Project Description

Geostatistical estimation of a contaminated area and its in situ remediated mass of chlorinated hydrocarbons

Assessing the effectiveness of an in situ remediation action requires other methods than those applied to the ex situ extractive processes. Quantities of remediated soil can indeed not be obtained by a simple addition of the volumes extracted from the contaminated site. The mass of extracted pollutants is thus usually deduced from the mass of substances that is accumulated or treated in the treatment facility, for example from the mass adsorbed on active carbon filters. The residual soil contamination is also checked after clean up, by conducting soil surveys in the remediated area.

An original approach is applied by eOde to a chlorinated hydrocarbons contaminated site, to assess the mass of substances extracted from the site after clean up, as well as the residual contamination in the treated area.

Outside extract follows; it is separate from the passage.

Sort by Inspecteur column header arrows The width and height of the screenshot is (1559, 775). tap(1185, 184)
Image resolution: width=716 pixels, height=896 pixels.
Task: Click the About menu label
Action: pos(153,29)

First of all, a geostatistical estimation of the pollutant mass present in the focused area is carried out, using the investigation data to build an original state. A geostatistical estimation of the residual mass of pollutant is then conducted at the end of the clean up stage, using new boreholes for collecting soil samples in the treated region, to build a final state. The total mass of pollutants extracted from the zone is equal to the difference between the 2 estimations.

The original state involves 2 working steps :

  • Delineation and location of the source zone, defined as the area where the pollutant concentrations exceed the thresholds indicating a high probability to find organic phase in soil,
  • Calculation of the mass of contaminants present in the source zone.

The final state is limited to the geostatistical computation of the pollutant mass in the source zone after clean up.

Such modeling is obtained by combining geostatistical methods and calculations of the contaminants distribution in the 4 soil phases under the hypothesis of local equilibrium. A geostatistical software and a code dedicated to the computation of the distribution of pollutants are purposely jointly used.

Furthermore, the accuracy of the estimations is increased by integrating the correlations between the laboratory soil pollutant concentrations and the PID on site measurements in the modeling. Geostatistical models differenciate also the lithological facies with various contaminant levels and regulatory thresholds.

This work is carried out for the remediation company Soleo Services on a contaminated site located in the neighborhood of Paris.